Interviene lo psichiatra Crepet: «Così i ragazzi ci chiedono aiuto»

L’AQUILA. «Il disagio giovanile non è nulla di ereditario, non è una tara genetica, ma è qualcosa di comunicabile e i giovani ce lo stanno comunicando, eccome»: esordisce così lo psichiatra Paolo...
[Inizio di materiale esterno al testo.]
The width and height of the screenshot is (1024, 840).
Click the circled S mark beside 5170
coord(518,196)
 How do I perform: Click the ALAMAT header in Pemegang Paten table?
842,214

L’AQUILA. «Il disagio giovanile non è nulla di ereditario, non è una tara genetica, ma è qualcosa di comunicabile e i giovani ce lo stanno comunicando, eccome»: esordisce così lo psichiatra Paolo Crepet, facendo riferimento agli alti tassi di disagio e criminalità che riguardano sempre di più i giovani di questo paese – e anche dell’Aquila – nell’incontro di ieri pomeriggio all’Auditorium del Parco del Castello dal titolo “I giovani: tra genitorialità e prospettive future”. Auditorium gremito in ogni ordine di posti e tante persone rimaste fuori per ascoltare il professore attraverso gli altoparlanti. Un occasione per parlare di disagio giovanile a partire da tutto ciò che si muove intorno i ragazzi, a cominciare dai genitori. Presenti anche il sindaco Pierluigi Biondi, l’assessore alle Politiche sociali Manuela Tursini, l’assessore alle Politiche giovanili Ersilia Lancia e il presidente del consiglio comunale Roberto Santangelo.
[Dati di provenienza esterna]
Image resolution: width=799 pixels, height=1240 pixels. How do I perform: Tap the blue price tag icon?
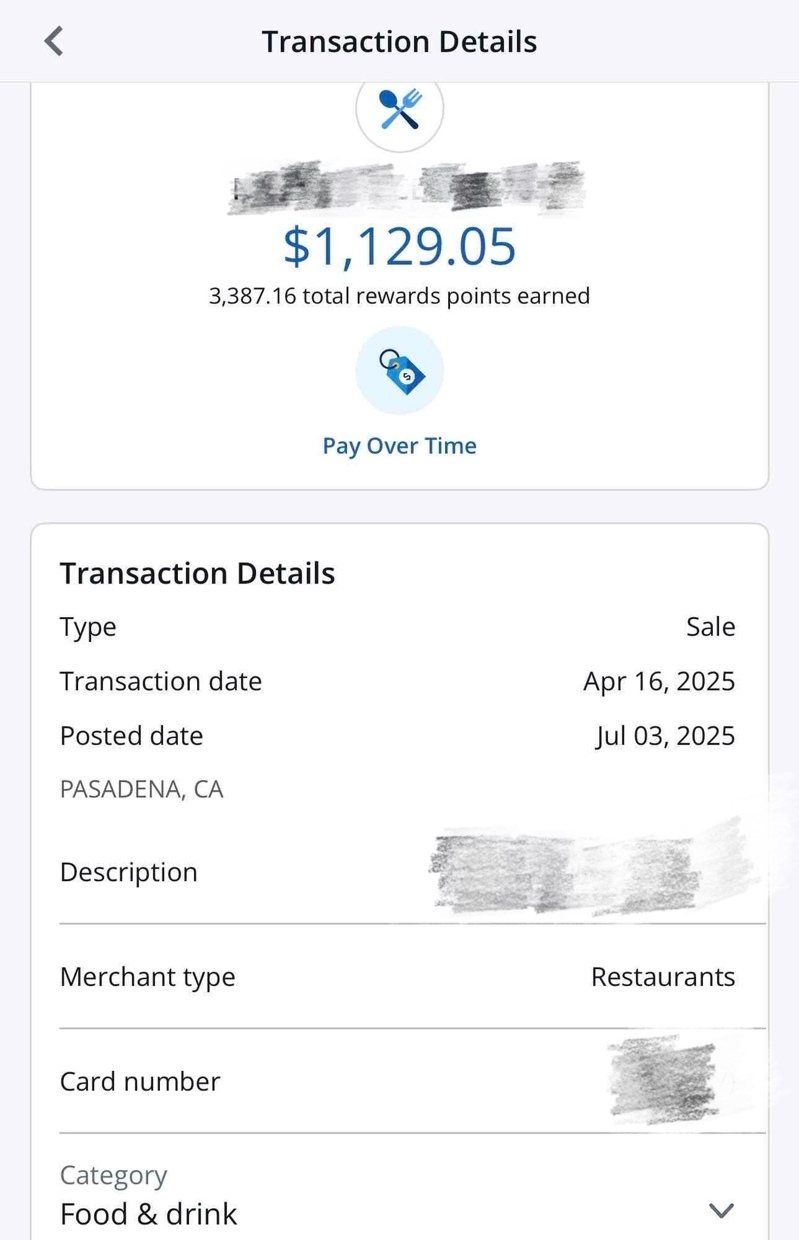[400, 370]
Il disagio giovanile il professore lo attribuisce non solo all’uso smodato di smartphone e dispositivi digitali, ma anche al rapporto ormai rovesciato tra figli e genitori, con i primi che cercano di somigliare subito agli adulti attraverso comportamenti allarmanti – il riferimento è all’abbassamento dell’età media in cui si comincia a fare uso di droghe - e i secondi che sognano di tornare a quando avevano vent’anni ricorrendo agli stratagemmi più assurdi. E cita, Crepet, l’esempio degli ultra quarantenni che si presentano nel suo studio con i jeans strappati e anche quello del magnate americano Bryan Johnson che sta spendendo una fortuna pur di rimandare i segni del tempo sul suo corpo.
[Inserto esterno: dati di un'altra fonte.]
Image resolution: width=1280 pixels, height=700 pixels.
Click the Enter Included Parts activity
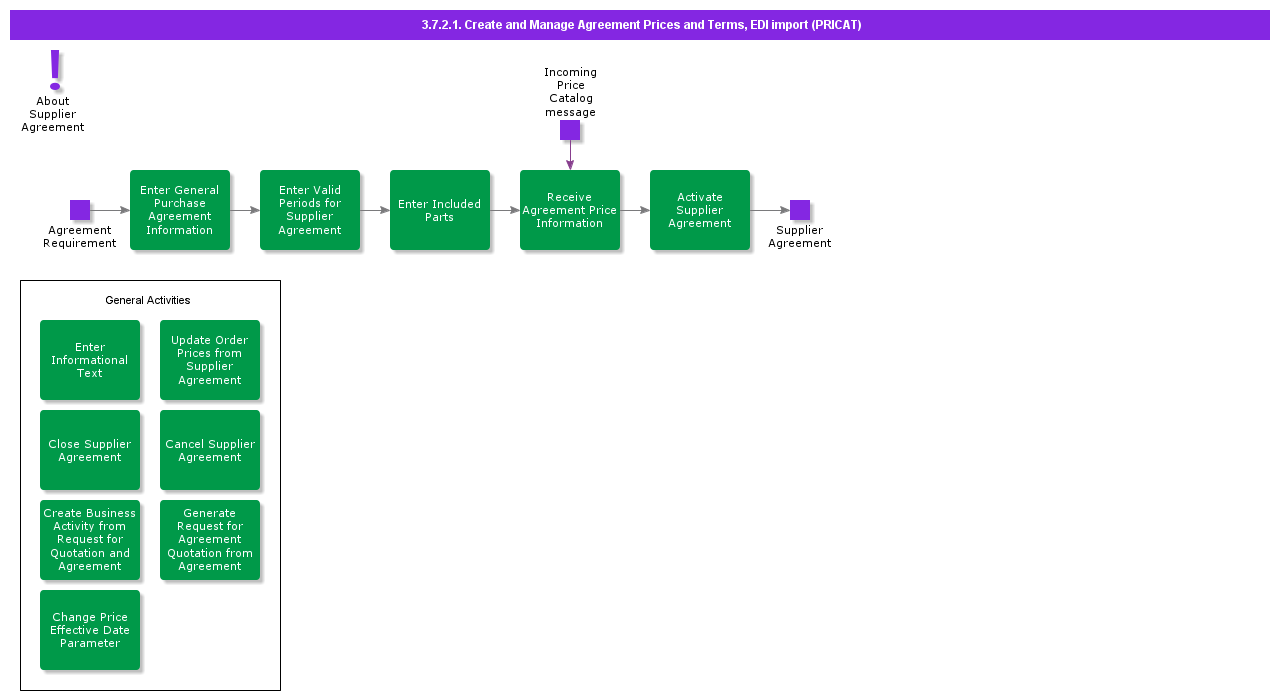click(440, 210)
Un rapporto, quello tra genitori e figli, che secondo il noto psichiatra sarebbe quindi alla base di tanti casi di cronaca sempre più frequenti: il riferimento è alla strage di Corinaldo per andare a sentire un concerto di Sfera e basta, con i genitori che accompagnano i figli minorenni a mezzanotte fino alle porte del locale. «Ma li avete mai letti i testi di Sfera e basta?», si chiede quindi Crepet. «Per carità, ai miei tempi c’era Woodstock, dove erano tutti scappati di casa. Ma quante mamme pensate ci fossero a Woodstock?» È ironico Crepet, ma il messaggio è chiarissimo: «Lasciamo sbagliare da soli questi ragazzi finché siamo in tempo. Non possiamo pensare di proteggerli da tutto. È la vita ad essere di per sé un rischio. E invece noi stiamo andando esattamente nella direzione opposta: quella dell’appiattimento, della normalità che fa rima con mediocrità, e i risultati sono già sotto gli occhi di tutti».